**PAGE EXCERPT**
* * * *

Ryan Tristan O.
Digan Philo 2 Fundamental Liturgy September 20, 2019
Reflection on:
World Without End – The Lasting Things
In summary:
Bishop Barron introduced the video by citing the work of St. Thomas Aquinas saying that we have
to recover what St. Thomas termed as the Sacri Scienscia referring to the Theology. It is the Holy Science;
a way of knowing. In this video, the good bishop from New York discussed the teachings of the Catholic
Church regarding the last things. Here, he shed light on our belief about hell, purgatory, and heaven. He
said that this is the most fascinating and at the same time, the most objectionable doctrine of all the
Catholic Church’s teachings.
The doctrine regarding heaven as the place of perfect happiness after we die is not a classic case
of wishful thinking or childish fantasizing, according to Bishop Barron. He said that, this has also been used,
according to Karl Marx as the opium for the masses to simply mollify people to endure the agonies of life.

* * * *

**GOAL**
Write out the passage of the reflection from "Digan Philo 2" up to and including "Catholic Church’s teachings.". The rows play no part in this.

* * * *

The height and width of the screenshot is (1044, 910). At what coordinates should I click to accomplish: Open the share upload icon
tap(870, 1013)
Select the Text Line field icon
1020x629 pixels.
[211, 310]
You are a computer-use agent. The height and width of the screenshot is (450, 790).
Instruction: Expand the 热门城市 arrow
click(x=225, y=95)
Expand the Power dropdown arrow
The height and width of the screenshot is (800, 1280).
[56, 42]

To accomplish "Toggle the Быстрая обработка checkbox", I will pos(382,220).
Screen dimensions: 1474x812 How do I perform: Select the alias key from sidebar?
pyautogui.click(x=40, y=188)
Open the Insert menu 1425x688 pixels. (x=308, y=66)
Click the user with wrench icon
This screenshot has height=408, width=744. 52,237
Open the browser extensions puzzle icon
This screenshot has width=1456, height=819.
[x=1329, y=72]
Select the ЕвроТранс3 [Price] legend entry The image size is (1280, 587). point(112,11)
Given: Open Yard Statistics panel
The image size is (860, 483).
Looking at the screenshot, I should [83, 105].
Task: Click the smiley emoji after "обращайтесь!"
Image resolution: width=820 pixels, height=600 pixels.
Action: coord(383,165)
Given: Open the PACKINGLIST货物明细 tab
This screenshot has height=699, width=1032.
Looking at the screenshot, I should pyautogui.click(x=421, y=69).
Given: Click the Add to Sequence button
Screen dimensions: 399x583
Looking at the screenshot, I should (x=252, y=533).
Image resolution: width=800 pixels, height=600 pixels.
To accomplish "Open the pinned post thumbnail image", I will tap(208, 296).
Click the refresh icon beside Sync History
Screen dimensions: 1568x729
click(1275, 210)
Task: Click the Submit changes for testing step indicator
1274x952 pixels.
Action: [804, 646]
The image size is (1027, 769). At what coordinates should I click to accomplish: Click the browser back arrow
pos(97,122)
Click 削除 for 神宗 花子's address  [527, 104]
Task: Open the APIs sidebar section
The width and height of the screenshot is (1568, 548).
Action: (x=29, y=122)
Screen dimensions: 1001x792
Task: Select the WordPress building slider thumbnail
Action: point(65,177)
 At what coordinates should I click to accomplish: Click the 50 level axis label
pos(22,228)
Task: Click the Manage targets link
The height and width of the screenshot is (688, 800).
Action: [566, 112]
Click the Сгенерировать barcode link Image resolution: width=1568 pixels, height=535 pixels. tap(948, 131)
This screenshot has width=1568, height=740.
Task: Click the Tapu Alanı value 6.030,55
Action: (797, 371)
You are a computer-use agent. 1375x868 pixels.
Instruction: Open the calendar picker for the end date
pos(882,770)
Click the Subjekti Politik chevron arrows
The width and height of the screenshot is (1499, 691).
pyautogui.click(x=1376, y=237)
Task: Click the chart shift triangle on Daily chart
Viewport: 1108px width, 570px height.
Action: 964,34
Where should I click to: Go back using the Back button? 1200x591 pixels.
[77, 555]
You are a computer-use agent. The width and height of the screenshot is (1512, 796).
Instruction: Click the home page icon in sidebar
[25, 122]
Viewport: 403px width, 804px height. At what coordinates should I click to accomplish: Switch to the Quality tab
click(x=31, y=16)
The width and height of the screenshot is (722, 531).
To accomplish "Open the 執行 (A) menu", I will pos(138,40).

* * * *

**FULL RESPONSE**
Digan Philo 2 Fundamental Liturgy September 20, 2019
Reflection on:
World Without End – The Lasting Things
In summary:
Bishop Barron introduced the video by citing the work of St. Thomas Aquinas saying that we have
to recover what St. Thomas termed as the Sacri Scienscia referring to the Theology. It is the Holy Science;
a way of knowing. In this video, the good bishop from New York discussed the teachings of the Catholic
Church regarding the last things. Here, he shed light on our belief about hell, purgatory, and heaven. He
said that this is the most fascinating and at the same time, the most objectionable doctrine of all the
Catholic Church’s teachings.